Coherence is a key property of any well-organized text and it plays a crucial role in human discourse processing. Indeed, as individuals process unfolding text, they are required to assemble information from single sentences and to draw inferences between and among them in order to create a meaningful mental representation of the whole text. According to an influential theory of text representation, i.e. the tripartite model developed by Van Dijk and W. Kintsch (1983), this is the outcome of a three-step process in which readers construct multileveled memory representations of a text, encoding different, and progressively more abstract, information at each level. From this perspective, coherence is an inherently psychological construct, thus very hard to be modelled; however, it also has a counterpart at the level of linguistic content and structure, which is generally addressed in terms of ‘cohesion’, a property of a text that is conveyed by signalling linguistic devices such as reference, ellipsis, discourse connectives, argument overlap, which help readers make explicit the logical links between different units in texts.

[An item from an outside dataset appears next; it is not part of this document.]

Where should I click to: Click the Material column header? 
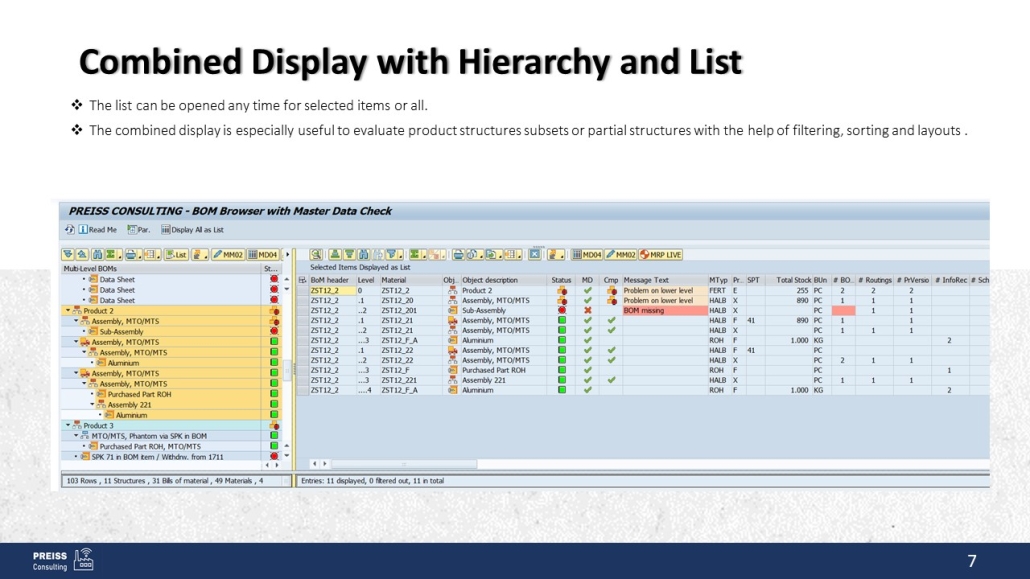[394, 280]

As regards the computational modelling, coherence has been widely investigated in the NLP community and particularly in the "pre-deep-learning" era. For instance, inspired by the Centering Theory framework (Grosz et al., 1995), many studies have introduced different versions of the entity-grid approach, which focuses on local coherence, i.e. coherence that can be assessed locally in terms of transitions between adjacent sentences (see, among others, Barzilay and Lapata, 2008; Elsner and Charniak, 2011). More recently, also neural models have been applied to deal with both structured representations of text and unstructured text by taking advantage of neural models’ ability to learn useful representations for the task (e.g. Nguyen and Joty, 2017; Li and Jurafsky, 2017) .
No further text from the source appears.